Added in version 1.1.0.

Parameters:
  • df_seq (pd.DataFrame, shape (n_samples, n_seq_info)) – DataFrame containing an entry column with unique protein identifiers and a sequence column with full protein sequences. entry is the PDB-file basename; sequence is the target sequence used for chain selection and alignment.

  • pdb_folder (str or pathlib.Path) – Directory containing one <entry>.pdb file per row of df_seq.

  • features (list of str) – Feature keys from the StructurePreprocessor registry that belong to encode_pdb: any subset of {bfactor, depth, plddt, plddt_disorder, plddt_tier, chi1_sincos, chi2_sincos, ca_centroid_dist, ca_centroid_dist_norm, contact_count_8A, contact_count_12A, hse, disulfide}. The depth feature requires the external msms binary on PATH; absence raises RuntimeError with an install hint.

  • plddt_disorder_threshold (float, default=70.0) – predicted Local Distance Difference Test (pLDDT) cutoff (in [0, 100]) for the plddt_disorder feature: a residue whose AlphaFold pLDDT is below this value is flagged disordered (1.0), else ordered (0.0).

  • on_failure ({'nan', 'drop', 'raise'}, default='nan') – Failure policy for entries whose PDB load fails (missing file, unparseable structure, no matched chain). 'nan' fills with NaN-only tensors; 'drop' removes those entries; 'raise' re-raises.

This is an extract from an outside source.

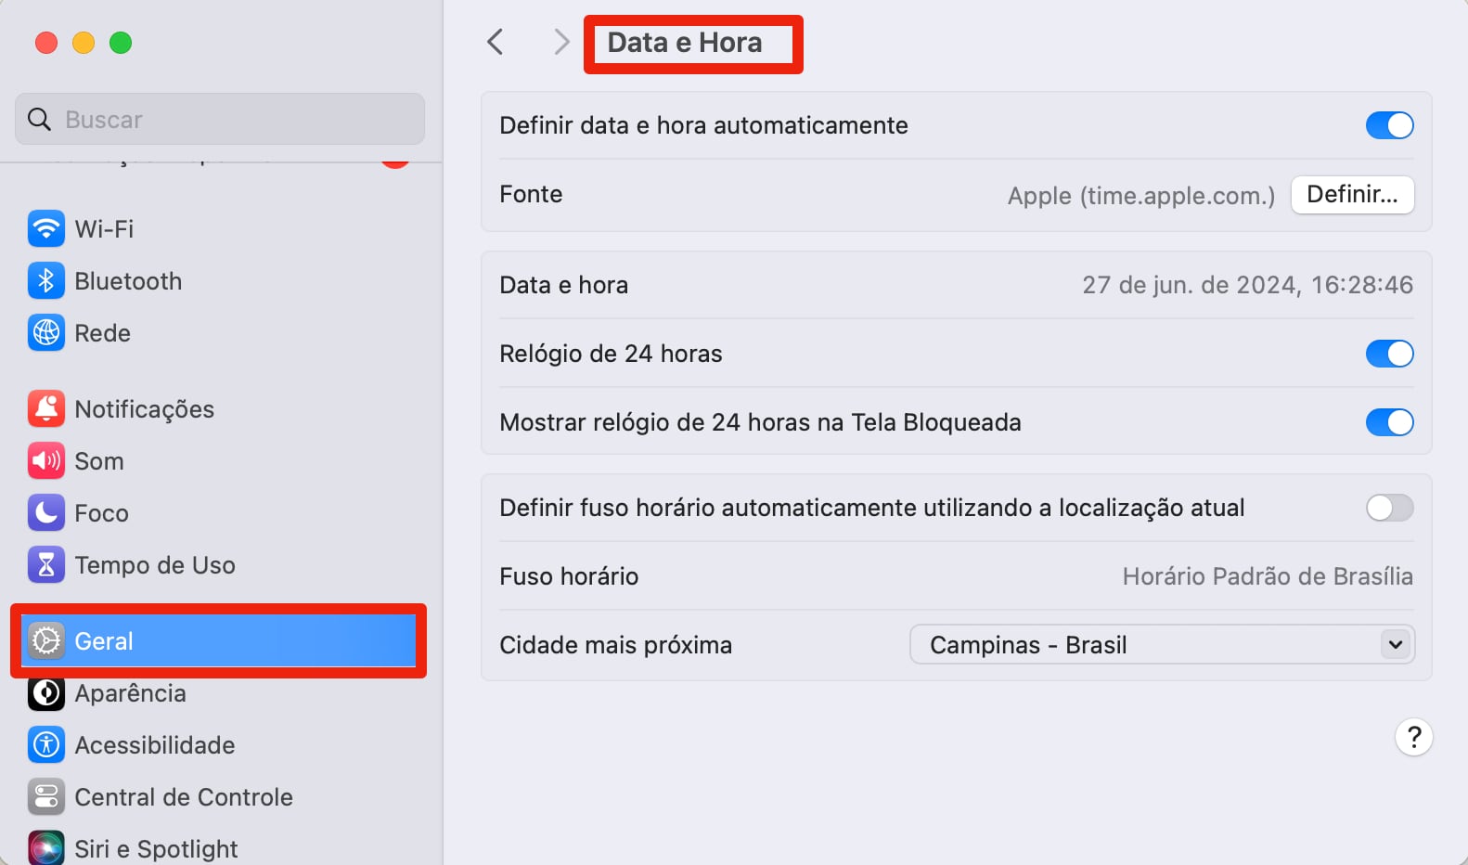Click the Buscar search field
Screen dimensions: 1468x865
(220, 120)
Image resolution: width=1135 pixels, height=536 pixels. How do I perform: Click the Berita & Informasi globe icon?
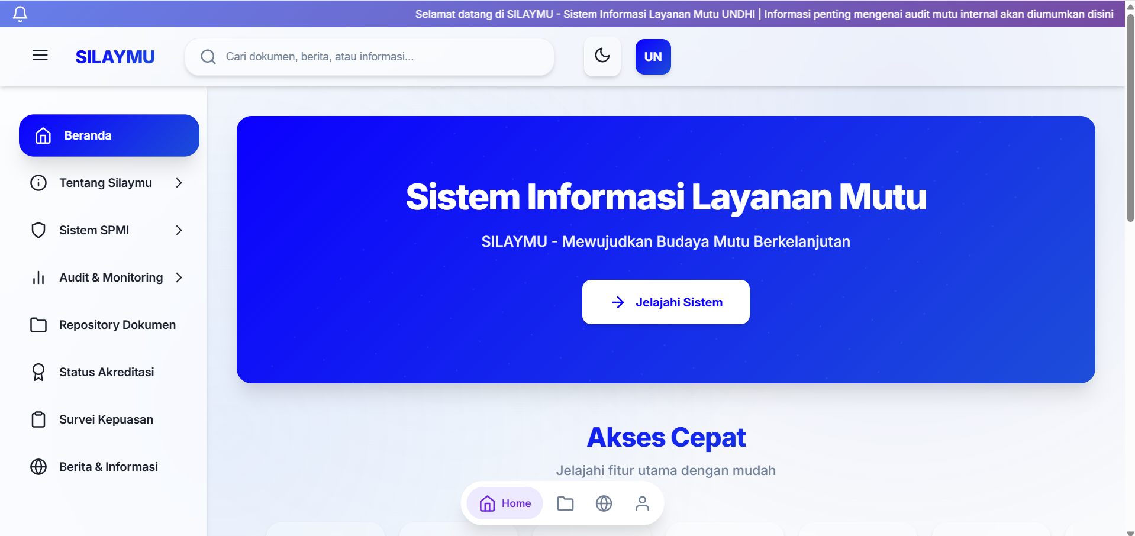pyautogui.click(x=38, y=466)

  • return_df (bool, default=False) – If True, also return the per-row status DataFrame as a second element (dict_num, df_seq_out). If False (default), return only dict_num.

Returns:

  • dict_pdb (dict[str, np.ndarray]) – {entry: (L_entry, D_total) ndarray} per-residue PDB features concatenated in the order of features.

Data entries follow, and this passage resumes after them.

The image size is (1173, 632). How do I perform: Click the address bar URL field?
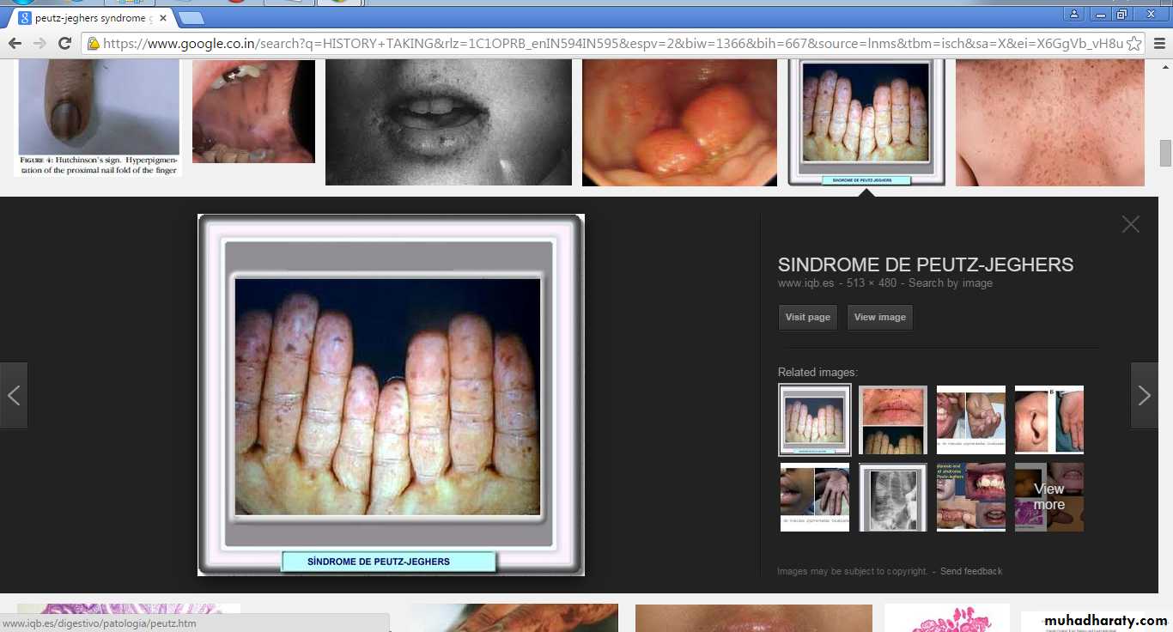(601, 43)
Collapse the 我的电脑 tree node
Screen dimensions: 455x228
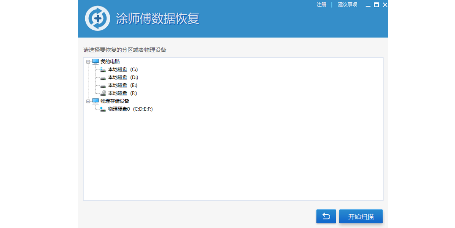pyautogui.click(x=88, y=62)
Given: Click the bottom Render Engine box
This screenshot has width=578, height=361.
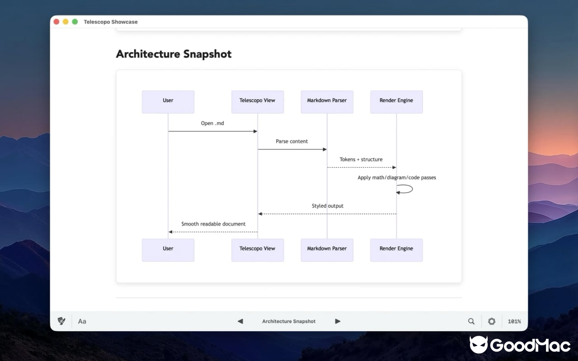Looking at the screenshot, I should (396, 249).
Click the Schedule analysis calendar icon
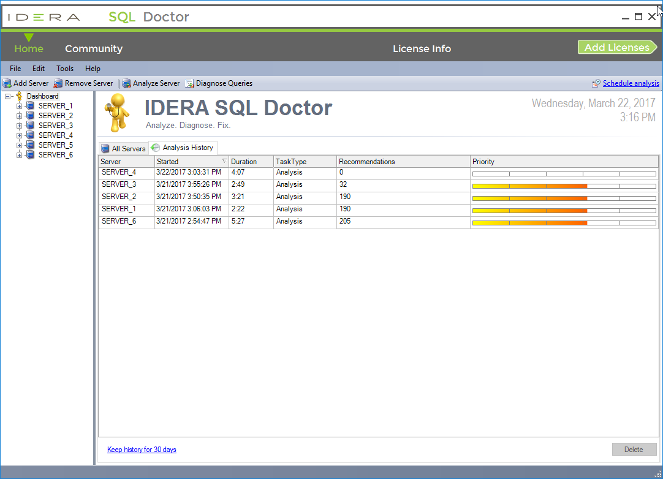 [596, 83]
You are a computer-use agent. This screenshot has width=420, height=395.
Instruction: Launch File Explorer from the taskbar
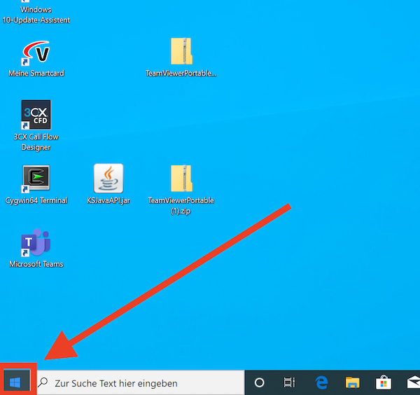[x=353, y=382]
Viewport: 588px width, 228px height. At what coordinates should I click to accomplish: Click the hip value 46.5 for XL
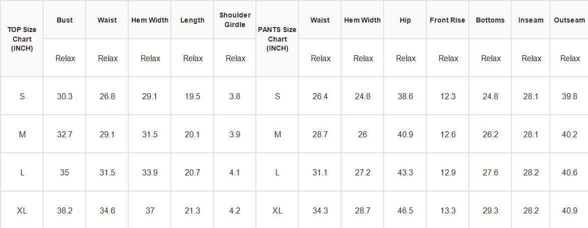point(405,210)
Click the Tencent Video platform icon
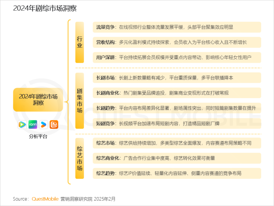The width and height of the screenshot is (274, 206). [x=22, y=124]
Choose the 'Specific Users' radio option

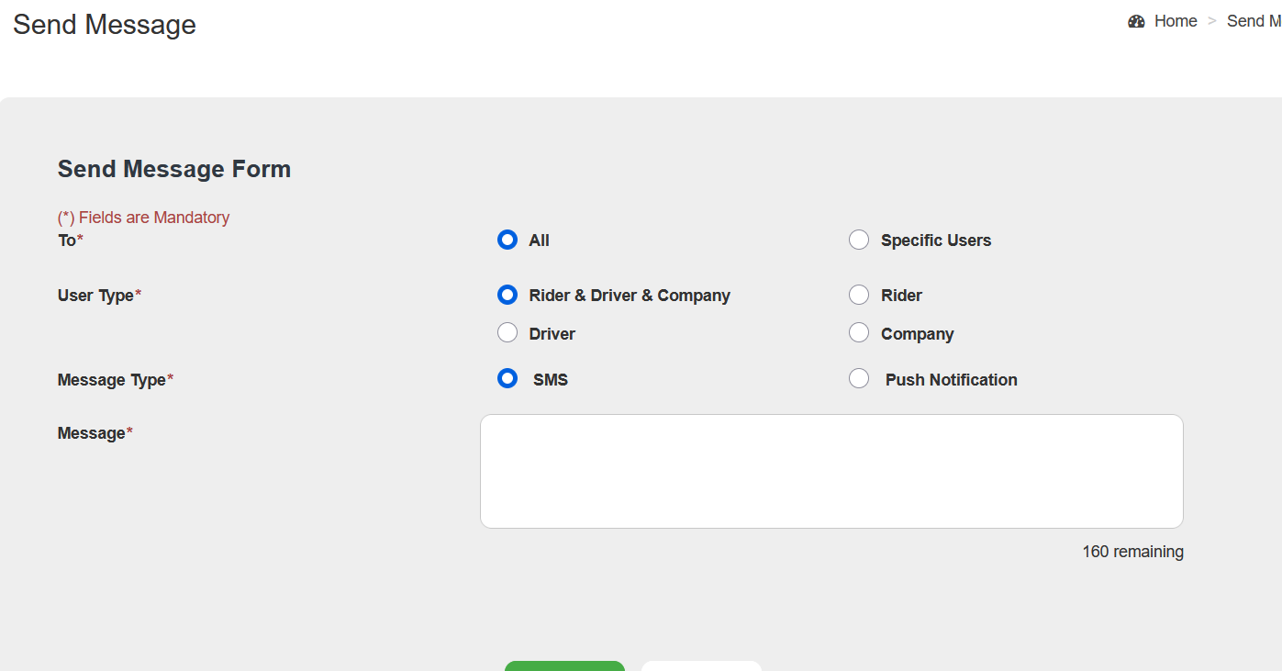click(x=859, y=240)
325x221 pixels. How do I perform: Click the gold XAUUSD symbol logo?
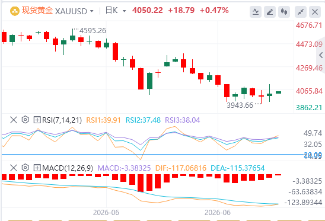tap(15, 11)
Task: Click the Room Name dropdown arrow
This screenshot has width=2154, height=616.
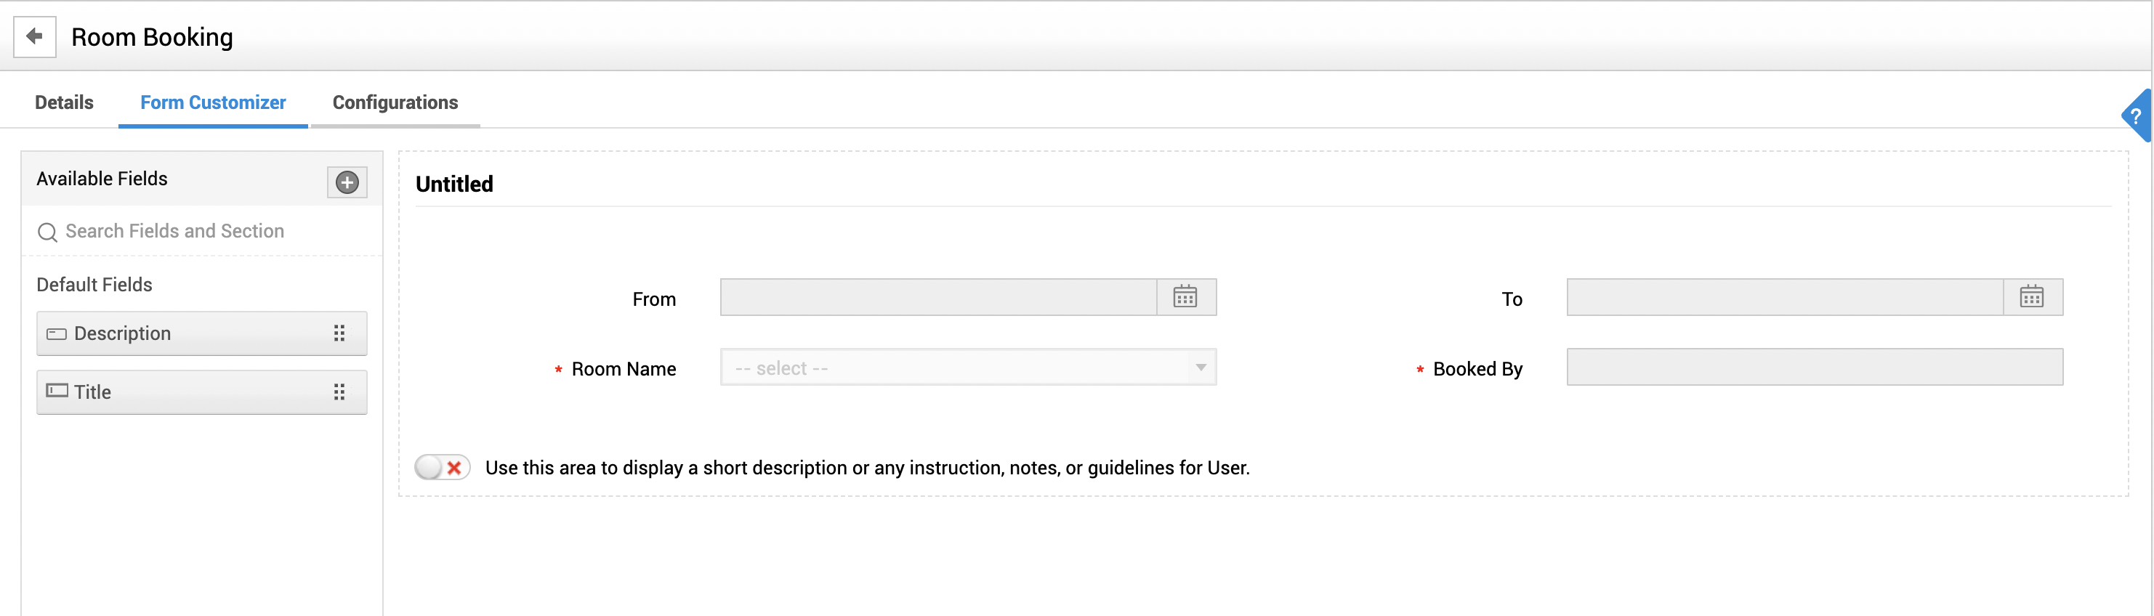Action: coord(1201,368)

  • df_seq_out (pd.DataFrame) – Returned only when return_df=True. Echo of df_seq plus a boolean pdb_ok column.

Raises:
  • ValueError – On invalid arguments.

  • RuntimeError – If msms is not installed and 'depth' is requested, or if any entry failed under on_failure='raise'.

Examples

encode_pdb extracts per-residue features straight from PDB / CIF ATOM records — AlphaFold model-file features (plddt, plddt_disorder, plddt_tier, sidechain chi*_sincos, ca_centroid_dist*, contact_count_*, hse) and experimental bfactor / depth — into a [0, 1]-normalized dict_num. Here we use the bundled AF_TINY fixture (depth is omitted as it needs the external msms binary).

import warnings
from pathlib import Path
import numpy as np
import pandas as pd
import aaanalysis as aa
import aaanalysis.utils as ut
aa.options['verbose'] = False
warnings.filterwarnings('ignore')

PDB_FIXTURES = Path(aa.__file__).resolve().parent / '_data' / 'pdb_test'
stp = aa.StructurePreprocessor(verbose=False)
df_seq = pd.DataFrame({'entry': ['AF_TINY'],
                       'sequence': ['ACDEFGHIKLMNPQRSTVWYACDEFGHIKL']})

feats = ['plddt', 'plddt_disorder', 'plddt_tier',
         'contact_count_8A', 'bfactor']
dict_pdb = stp.encode_pdb(df_seq=df_seq, pdb_folder=str(PDB_FIXTURES),
                          features=feats)
arr = dict_pdb['AF_TINY']
print('shape (L, D):', arr.shape)
print('value range:', round(float(np.nanmin(arr)), 3),
      '..', round(float(np.nanmax(arr)), 3))
shape (L, D): (30, 8)
value range: 0.0 .. 1.0

Each row is a residue, each column a feature dimension in [0, 1]. Pass return_df=True for the (dict_num, df_seq_out) form whose pdb_ok column flags entries whose structure file failed to load.